Ce n'est pas un hasard si le fondateur du géant informatique Microsoft, Bill Gates, son épouse Melinda Gates ainsi que le financier Warren Buffett s'intéressent désormais à l'Inde - après la Chine en septembre - dans leur mission de promotion de la philanthropie. Les nouveaux géants suivent désormais les États-Unis au palmarès des pays comptant le plus de milliardaires.

Du coup, d'autres statistiques moins dorées émergent: la philanthropie est peu développée dans ces sociétés bouillonnantes. Un rapport de 2010 de la firme Bain sur la philanthropie en Inde révèle que seuls 10% des fonds des organisations caritatives proviennent de dons de particuliers ou d'entreprises, contre 75% aux États-Unis. La firme estime aussi qu'il faut de 50 à 100 ans pour que s'installe une véritable culture de la philanthropie.

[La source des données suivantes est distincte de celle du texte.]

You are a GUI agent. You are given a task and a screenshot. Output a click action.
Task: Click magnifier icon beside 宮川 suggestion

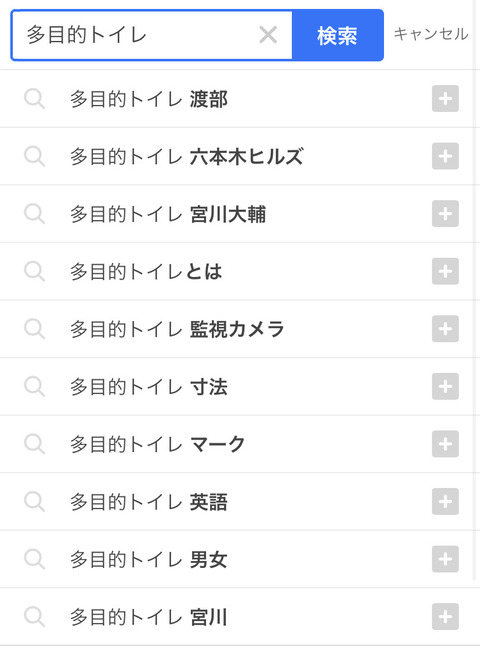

Indiens et Chinois doivent-ils se mettre à la philanthropie? «Il y a toujours eu une culture du don, mais c'était traditionnellement envers des gens de son entourage, ou de la communauté d'où on vient, ou des institutions religieuses en lesquelles on croit», dit Deval Sanghavi, joint hier par La Presse à Bombay. Cofondateur de Dasra, organisation indienne vouée à la philanthropie, il met en relation les donateurs avec des organisations sérieuses qui ont un réel impact sur le terrain.

«Je crois que les mentalités changent. Il y a maintenant en Inde un sentiment que la richesse est ici pour rester», ajoute-t-il. «Et je crois aussi qu'on réalise que si on n'améliore pas la société d'ici 10 ans, les risques que la croissance économique s'arrête sont très élevés.»

Morale occidentale

L'initiative Gates-Buffett de faire la promotion de leur vision de la philanthropie n'est pas nécessairement bien accueillie dans ces nouveaux eldorados qui s'affranchissent de la dépendance occidentale. Aussi, les multimilliardaires restent discrets dans leurs démarches. Pas question pour le moment d'obtenir des riches Indiens des engagements fermes à faire don d'une bonne partie de leur fortune, comme les deux hommes ont l'intention de le faire dans le cadre de leur programme Giving Pledge. Même si, a insisté Warren Buffett, la première génération de riches est habituellement plus généreuse que ses descendants...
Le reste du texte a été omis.